• **What to produce**:
Please write out all of the entries beneath this line exactly, skipping the pictures.

• **Material shown**:
= Beginning of Section =

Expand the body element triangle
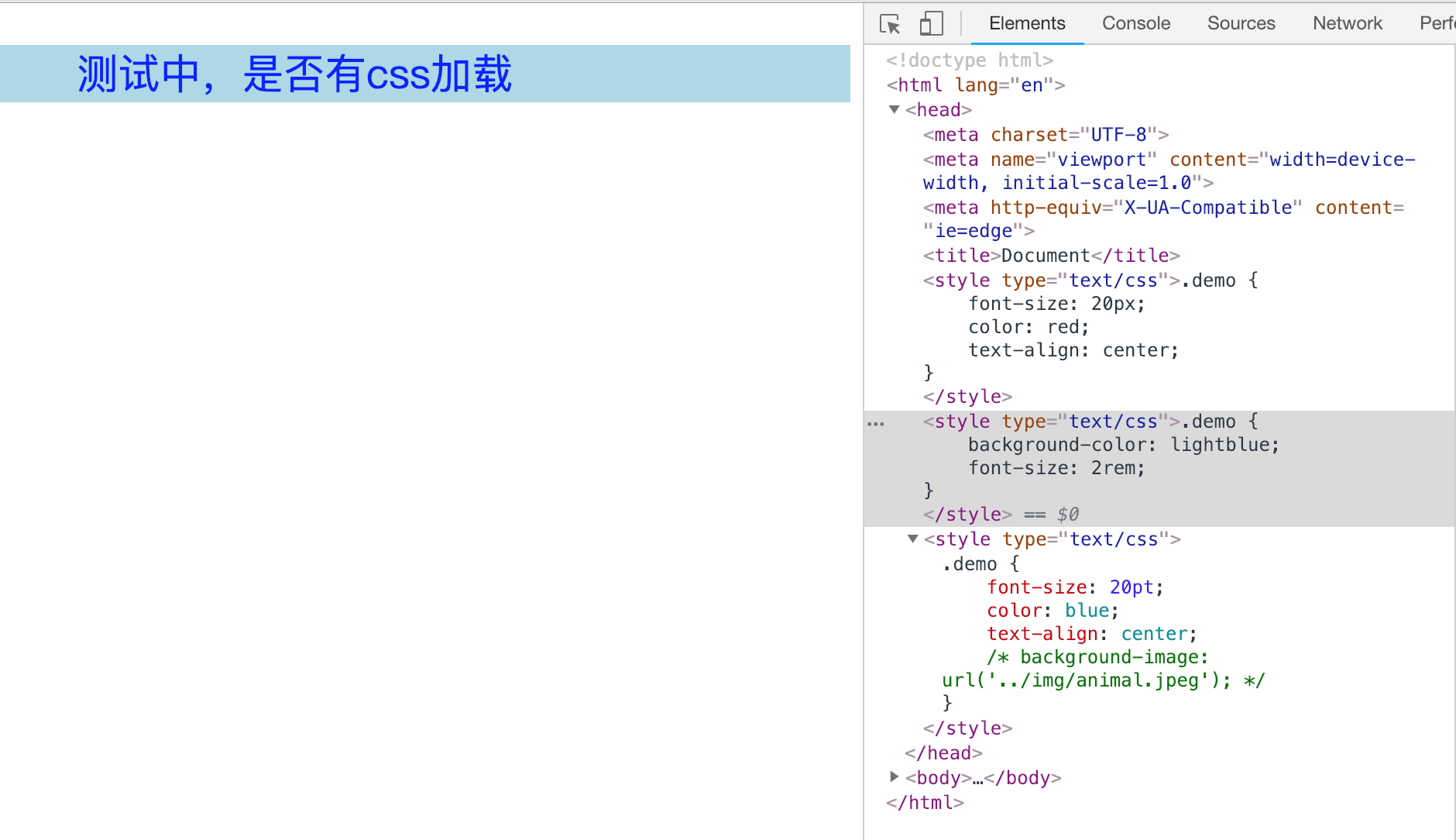[x=895, y=776]
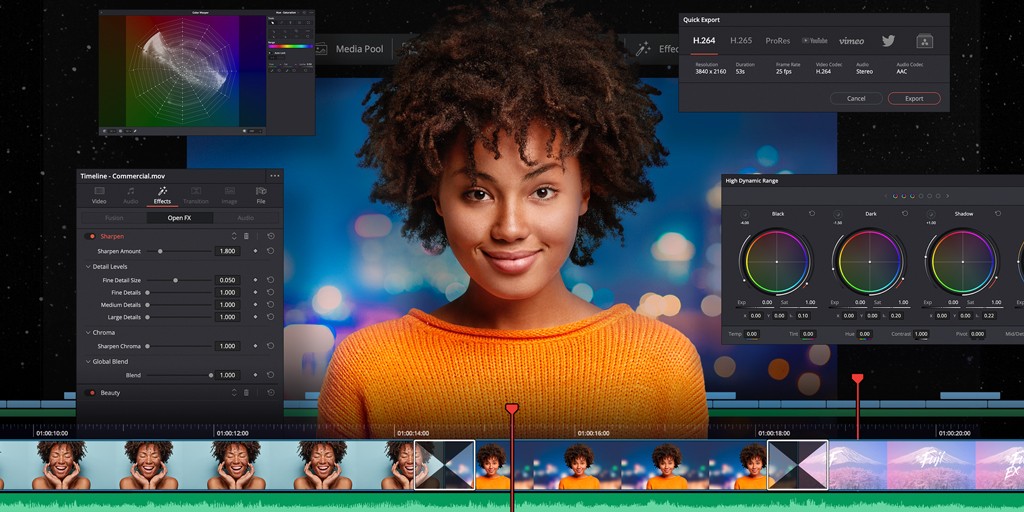1024x512 pixels.
Task: Choose the YouTube export preset
Action: (814, 40)
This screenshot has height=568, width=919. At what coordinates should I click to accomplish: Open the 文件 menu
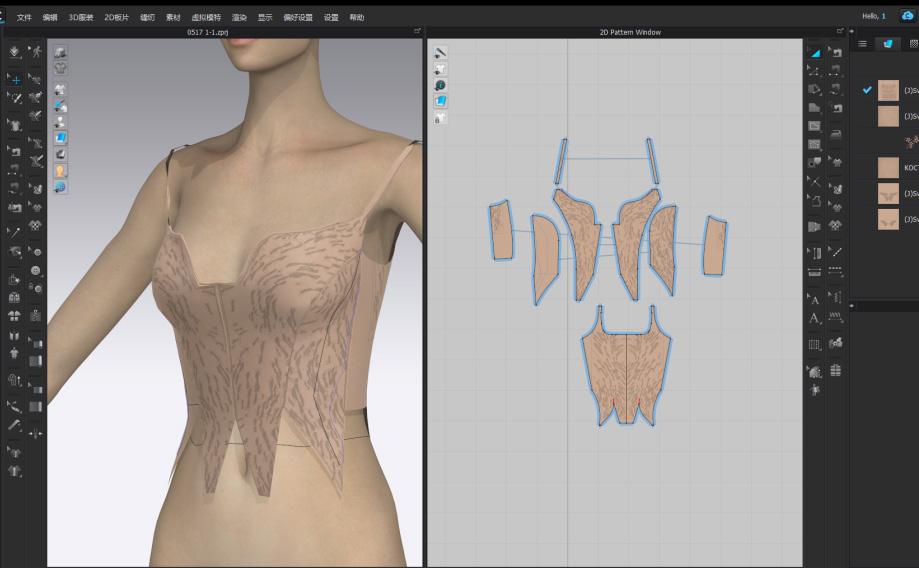23,17
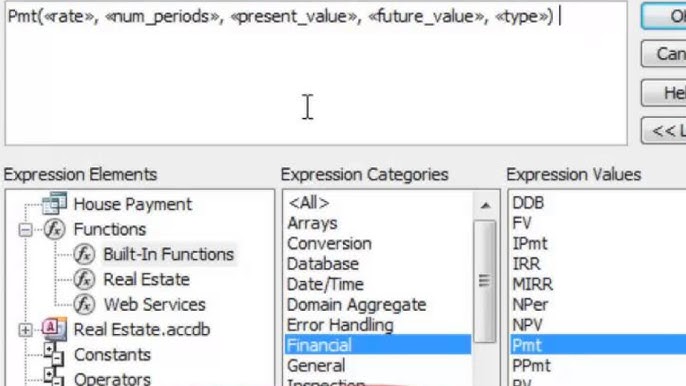Viewport: 686px width, 386px height.
Task: Collapse the Functions tree node
Action: [x=25, y=229]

= End of Section =

• **Output for this exercise**:
Expand the body element triangle
[x=895, y=776]
1024x512 pixels.
Task: Choose the YouTube export preset
Action: (814, 40)
This screenshot has height=568, width=919. At what coordinates should I click to accomplish: Open the 文件 menu
23,17
Viewport: 686px width, 386px height.
Task: Collapse the Functions tree node
Action: [x=25, y=229]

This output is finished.